La technique des 5 Pourquoi structure l’analyse de cause racine. Exemple : le Cycle Time a augmenté — pourquoi ? Les agents font plus d’erreurs. Pourquoi ? Les SPECs sont moins claires. Pourquoi ? Un nouveau PM n’est pas encore formé à la rédaction de SPECs. Pourquoi ? Il n’y a pas de processus d’onboarding. Action : créer un guide d’onboarding pour la rédaction de SPECs.

La cadence d’amélioration :

  • Quotidienne : surveillance automatique (système)
  • Hebdomadaire : review des métriques équipe (Rétrospective)
  • Mensuelle : review des métriques outcomes (Synchronisation Alignement Stratégique)
  • Trimestrielle : review du framework AIAD lui-même (équipe et Supporters)

AIAD n’est pas gravé dans le marbre. Il doit évoluer avec l’équipe, les outils, et les apprentissages. Une équipe qui applique AIAD sans jamais l’adapter finit par suivre un processus obsolète.

La revue trimestrielle pose six questions :

  1. Les boucles itératives sont-elles fluides — y a-t-il des frictions ou des goulots, faut-il modifier des étapes ?
  2. Les synchronisations sont-elles utiles — apportent-elles de la valeur, faut-il adapter la fréquence ou le format ?
  3. Les artefacts sont-ils vivants et utiles — PRD, ARCHITECTURE, AGENT-GUIDE sont-ils à jour et utilisés quotidiennement ?
  4. L’écosystème d’agents est-il optimal — les agents apportent-ils 80 %+ de la valeur, y a-t-il de nouveaux agents à explorer ?
  5. Les métriques sont-elles actionnables — informent-elles vraiment les décisions, y a-t-il des vanity metrics à retirer ?
  6. L’équipe est-elle épanouie — satisfaction supérieure à 7/10, turnover acceptable, équilibre vie pro/perso respecté ?

“On mesure tout ce qu’on peut mesurer.” Paralysie par l’analyse. Commencer avec cinq à sept métriques essentielles. Ajouter uniquement si un besoin réel émerge.

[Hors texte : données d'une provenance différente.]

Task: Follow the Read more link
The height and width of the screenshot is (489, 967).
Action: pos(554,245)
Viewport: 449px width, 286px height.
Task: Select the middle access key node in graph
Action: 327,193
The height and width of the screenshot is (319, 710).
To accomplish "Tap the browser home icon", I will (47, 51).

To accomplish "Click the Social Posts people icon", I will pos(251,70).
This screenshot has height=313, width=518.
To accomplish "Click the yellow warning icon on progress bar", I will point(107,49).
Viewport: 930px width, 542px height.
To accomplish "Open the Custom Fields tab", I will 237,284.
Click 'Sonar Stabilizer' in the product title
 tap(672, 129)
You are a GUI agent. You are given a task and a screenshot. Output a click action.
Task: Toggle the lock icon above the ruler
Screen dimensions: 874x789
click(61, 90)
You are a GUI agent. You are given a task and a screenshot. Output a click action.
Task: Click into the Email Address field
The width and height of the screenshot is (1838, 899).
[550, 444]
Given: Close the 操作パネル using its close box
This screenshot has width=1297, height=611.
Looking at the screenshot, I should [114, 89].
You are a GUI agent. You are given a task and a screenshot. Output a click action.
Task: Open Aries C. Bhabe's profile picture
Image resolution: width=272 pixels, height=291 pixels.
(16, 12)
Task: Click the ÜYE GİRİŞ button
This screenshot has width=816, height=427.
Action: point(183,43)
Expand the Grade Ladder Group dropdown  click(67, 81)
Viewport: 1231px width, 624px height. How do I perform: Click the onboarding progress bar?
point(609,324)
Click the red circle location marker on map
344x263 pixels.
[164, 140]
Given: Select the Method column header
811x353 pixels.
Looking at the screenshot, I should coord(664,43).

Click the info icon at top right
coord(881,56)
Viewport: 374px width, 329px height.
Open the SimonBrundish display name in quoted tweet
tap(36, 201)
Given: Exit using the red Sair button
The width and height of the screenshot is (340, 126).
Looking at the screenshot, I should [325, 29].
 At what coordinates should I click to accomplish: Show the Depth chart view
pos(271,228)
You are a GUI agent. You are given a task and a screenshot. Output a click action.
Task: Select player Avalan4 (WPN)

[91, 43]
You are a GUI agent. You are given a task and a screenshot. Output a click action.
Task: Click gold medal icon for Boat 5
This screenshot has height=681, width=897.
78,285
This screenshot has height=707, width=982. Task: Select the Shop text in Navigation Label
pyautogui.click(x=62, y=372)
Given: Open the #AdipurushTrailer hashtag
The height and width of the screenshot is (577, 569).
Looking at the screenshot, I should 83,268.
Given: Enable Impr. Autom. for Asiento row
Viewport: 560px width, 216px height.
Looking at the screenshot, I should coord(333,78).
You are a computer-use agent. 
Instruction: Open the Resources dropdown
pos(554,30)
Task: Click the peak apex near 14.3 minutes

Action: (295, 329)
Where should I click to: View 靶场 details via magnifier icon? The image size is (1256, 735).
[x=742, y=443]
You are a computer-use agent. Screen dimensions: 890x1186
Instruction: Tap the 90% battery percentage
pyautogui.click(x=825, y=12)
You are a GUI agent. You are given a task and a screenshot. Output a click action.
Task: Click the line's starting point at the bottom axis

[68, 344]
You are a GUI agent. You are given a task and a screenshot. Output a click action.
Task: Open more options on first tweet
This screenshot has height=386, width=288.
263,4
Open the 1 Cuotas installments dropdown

“Les métriques sont bonnes, donc tout va bien.” Les métriques peuvent être optimisées sans amélioration réelle — c’est la Goodhart’s Law : “Quand une mesure devient un objectif, elle cesse d’être une bonne mesure.” Croiser les métriques quantitatives avec le feedback qualitatif.

“On n’a pas le temps de faire de l’amélioration continue.” L’équipe court après les deadlines sans jamais s’arrêter pour s’améliorer. Les mêmes problèmes se répètent. L’amélioration continue n’est pas un luxe — c’est un investissement. Une heure de rétrospective bien faite économise des jours de travail inefficace.